VMWare is NOT VM..it is more like LPAR.
You need XX MBs of ram for VMWare.
If you are running something that needed 512MBs to run and you want to
run 4 copies, then your real storage needed would be (512MB *4 + XX
MBs).  VMWare can do some paging at a significant impact to performance,
so don't let it.

VMWare seemed to be more akin to V=R with perferred guests.  Dedicated
scsi adapters, dedicated LAN cards, dedicated ....

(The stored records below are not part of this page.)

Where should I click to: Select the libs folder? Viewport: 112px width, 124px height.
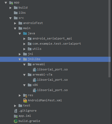tap(22, 13)
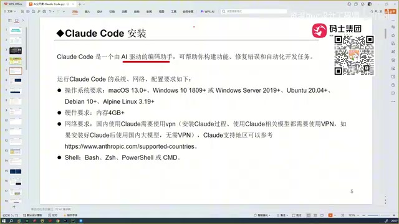Switch to slide thumbnail view toggle
This screenshot has width=399, height=224.
pos(17,21)
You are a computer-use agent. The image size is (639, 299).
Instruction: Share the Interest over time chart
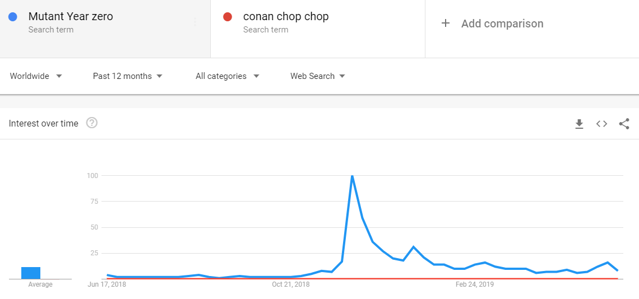tap(624, 124)
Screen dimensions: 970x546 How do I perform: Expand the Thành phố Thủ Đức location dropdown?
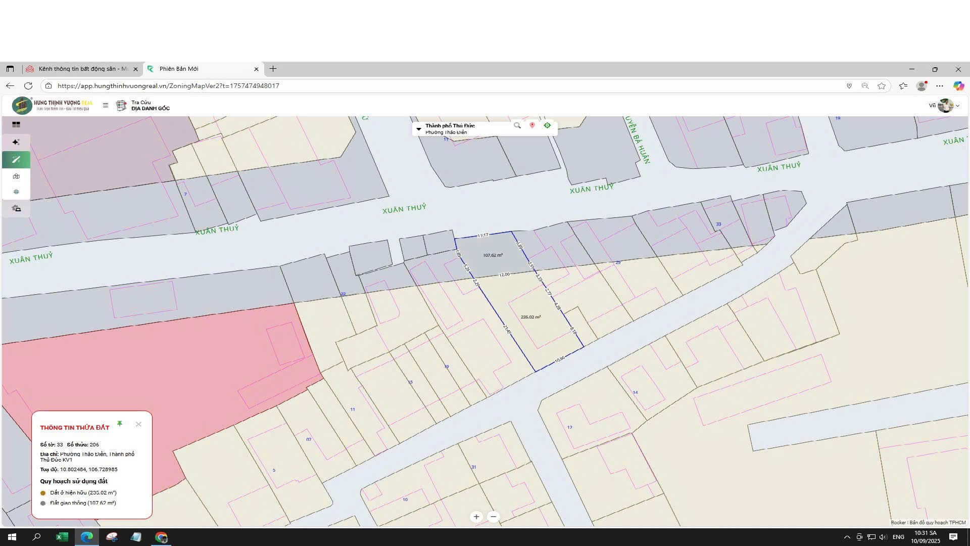tap(418, 129)
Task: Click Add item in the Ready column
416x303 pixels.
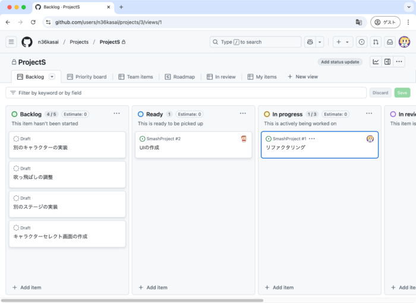Action: tap(153, 288)
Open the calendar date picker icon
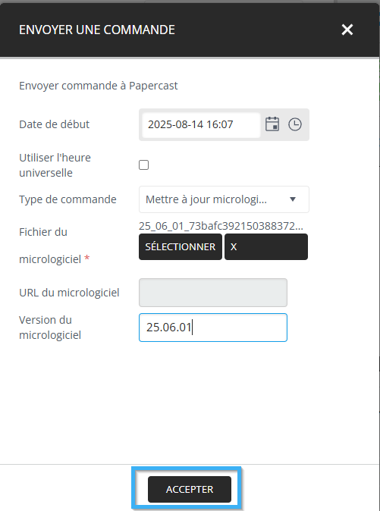The height and width of the screenshot is (511, 380). [272, 124]
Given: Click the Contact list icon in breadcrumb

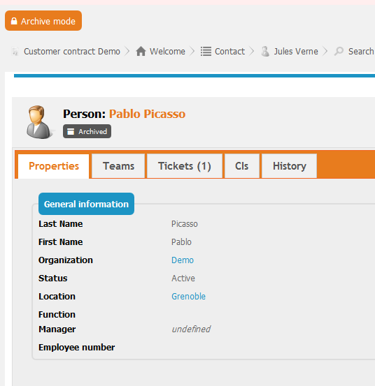Looking at the screenshot, I should click(x=206, y=52).
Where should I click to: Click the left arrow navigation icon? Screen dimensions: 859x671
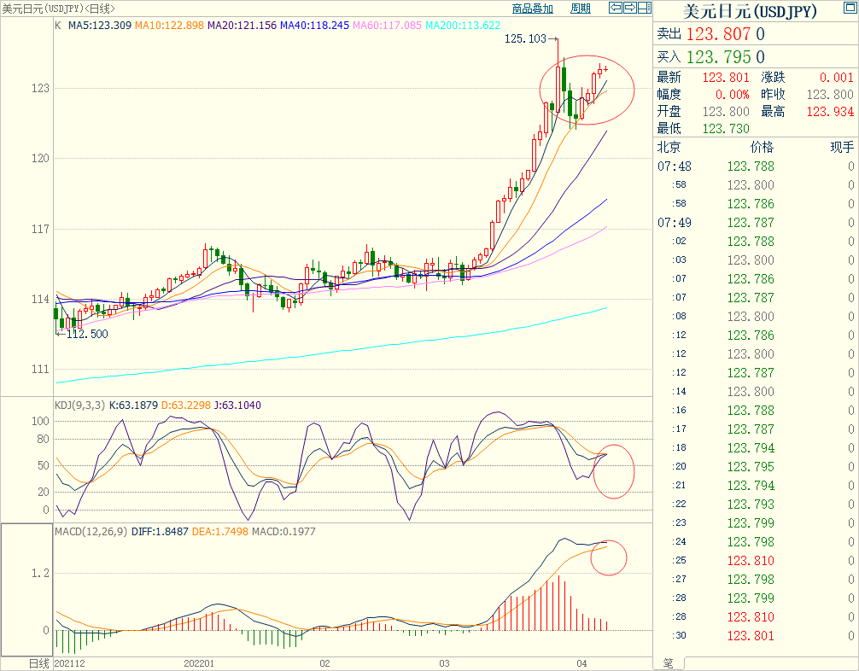tap(615, 9)
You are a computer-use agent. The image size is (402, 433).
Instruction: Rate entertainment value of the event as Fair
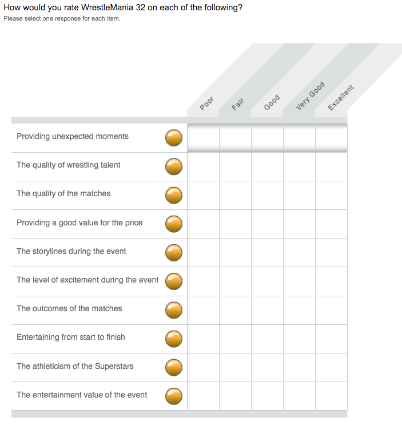click(x=235, y=396)
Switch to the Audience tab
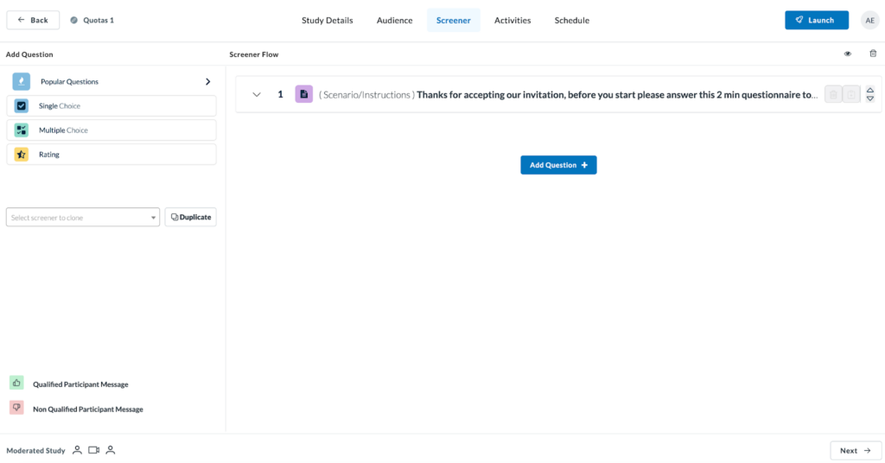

It was vary obvious that there wasn't a PC server that we had that had
the resources on it to support VMWare.  However, new servers might be a
different story.

Interesting concept.  Might be a solution for some server
consolidation.  That is, small, underutilized ones.  But I didn't see it
as a real challenge to the mainframe server consolidation concept.  From
my perspective, once you start a serious attempt at server
consolidation, putting all the consolidated servers on a single platform
(mainframe) would give better management then some on the mainframe,
others on VMWare, others on....

Tom Duerbusch
THD Consulting

>>> [EMAIL PROTECTED] 10/11/04 02:30PM >>>
I don't know that there's anything specifically comparing Linux on
z/VM
versus VMWare.  VMWare is one of the virtualization tools IBM is
recommending for their xSeries customers, so it has some merit to it.
Perhaps your local zSeries sales rep will have some thoughts on why
VMWare
on Intel is not as good a choice as z/VM on zSeries hardware.  :)

>From my perspective, VMWare is not nearly as mature a technology as
z/VM.
It doesn't have anywhere near the system management and Linux-enabling
features that z/VM does.  The Intel platform is not nearly as rock
solid as
zSeries.  If you price a full-blown Intel system with redundant
everything,
etc., etc., you're getting up into the 10's of thousands of dollars,
even up
to $50K.  It only takes a few of those to add up to one mainframe.
They'll
knock your socks off on CPU-intensive workloads, of course, but if you
have
a lot of mainframe-resident data that needs to be accessed, having a
Linux
system on the same box and using HiperSockets is a nice setup for a
number
of reasons.

Take a browse through the news articles and press releases at
http://linuxvm.org/Info/l390link.html to get a feel for why other
people
have made the move, and see if any of it applies to your
circumstances.


Mark Post

-----Original Message-----
From: Linux on 390 Port [mailto:[EMAIL PROTECTED] On Behalf Of
Seader, Cameron
Sent: Monday, October 11, 2004 10:50 AM
To: [EMAIL PROTECTED]
Subject: Linux Questions


Greetings,
Having troubles with promotion of Linux for zSeries in corporate
environment. I'm Hopeing someone here can point me to some good
documents on
the strengths against an intel platform running VMWARE. There have
been
Questions come up about performance, Oracle, How many guests can we put
out
there and what kind of performance loss per guest do we get or can we
expect? Just want to justify in spending a quarter of a million on the
hardware and be able to get what we need out of it. Does anyone know of
some
good docs pointing to these answered questions.